RSVP: Customer Intent Detection via Agent Response Contrastive and Generative Pre-Training

Yu-Chien Tang,Wei-Yao Wang,An-Zi Yen,Wen-Chih Peng
2023-10-15
Abstract:The dialogue systems in customer services have been developed with neural models to provide users with precise answers and round-the-clock support in task-oriented conversations by detecting customer intents based on their utterances. Existing intent detection approaches have highly relied on adaptively pre-training language models with large-scale datasets, yet the predominant cost of data collection may hinder their superiority. In addition, they neglect the information within the conversational responses of the agents, which have a lower collection cost, but are significant to customer intent as agents must tailor their replies based on the customers' intent. In this paper, we propose RSVP, a self-supervised framework dedicated to task-oriented dialogues, which utilizes agent responses for pre-training in a two-stage manner. Specifically, we introduce two pre-training tasks to incorporate the relations of utterance-response pairs: 1) Response Retrieval by selecting a correct response from a batch of candidates, and 2) Response Generation by mimicking agents to generate the response to a given utterance. Our benchmark results for two real-world customer service datasets show that RSVP significantly outperforms the state-of-the-art baselines by 4.95% for accuracy, 3.4% for MRR@3, and 2.75% for MRR@5 on average. Extensive case studies are investigated to show the validity of incorporating agent responses into the pre-training stage.
Computation and Language
What problem does this paper attempt to address?

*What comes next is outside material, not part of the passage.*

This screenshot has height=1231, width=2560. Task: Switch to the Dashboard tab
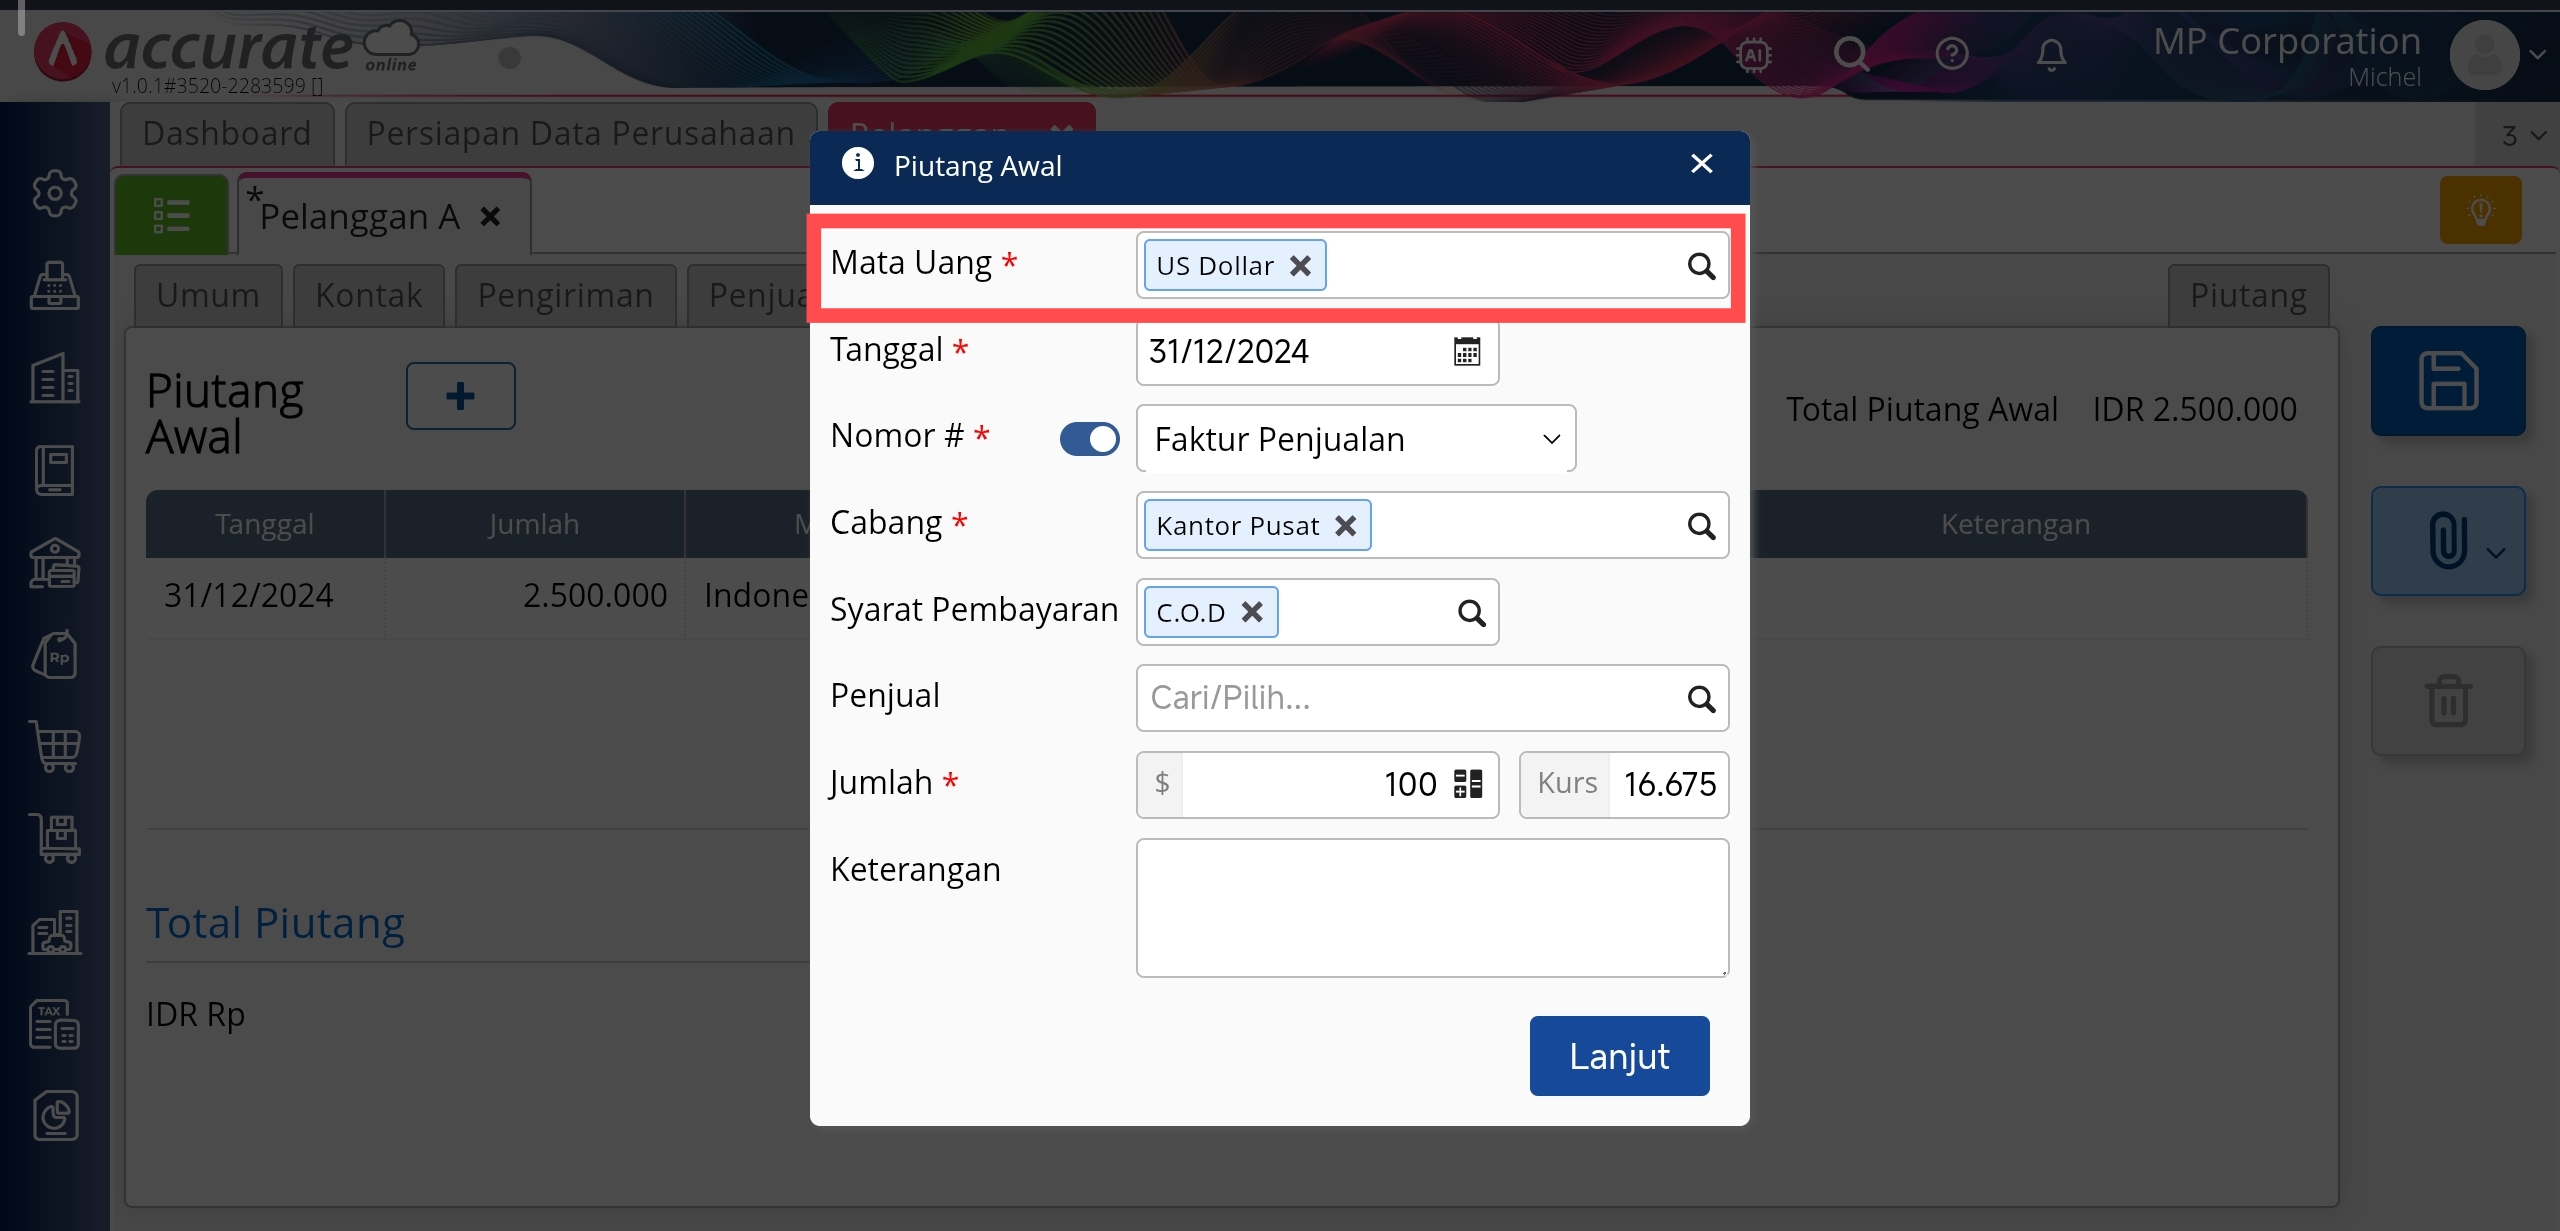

The paper aims to address the issue of customer intent detection in task-oriented dialogue systems, particularly in customer service scenarios. Specifically, the paper proposes a new framework called RSVP (Request and Service Via Pre-training), which improves the understanding and recognition of customer intent by leveraging the response information from customer service agents. Traditional methods for handling customer intent detection typically rely on large-scale, high-quality annotated data for pre-training, which is not only costly but also time-consuming. Moreover, most studies focus solely on the customer's utterance, neglecting the value of the customer service agent's response. The paper points out that the agent's response contains important clues about the customer's intent, and these response data are more easily accessible and do not require additional annotation. Therefore, the goal of the RSVP framework is to fully utilize the agent's responses through the following two stages: 1. **Pre-training Stage**: - **Response Retrieval**: Select the correct agent response from a set of candidate responses to enhance the model's ability to distinguish between correct and incorrect responses. - **Response Generation**: Mimic the agent in generating responses, improving the model's understanding of agent responses by directly learning how to respond to customer utterances. 2. **Fine-tuning Stage**: Apply the pre-trained model to specific intent detection tasks to further optimize model performance. In this way, RSVP not only reduces the dependency on external large annotated datasets but also effectively utilizes the metadata within the internal customer service dialogue system (i.e., the agent's responses), thereby improving the accuracy of customer intent detection. Experimental results show that RSVP significantly outperforms existing baseline methods on multiple real-world datasets.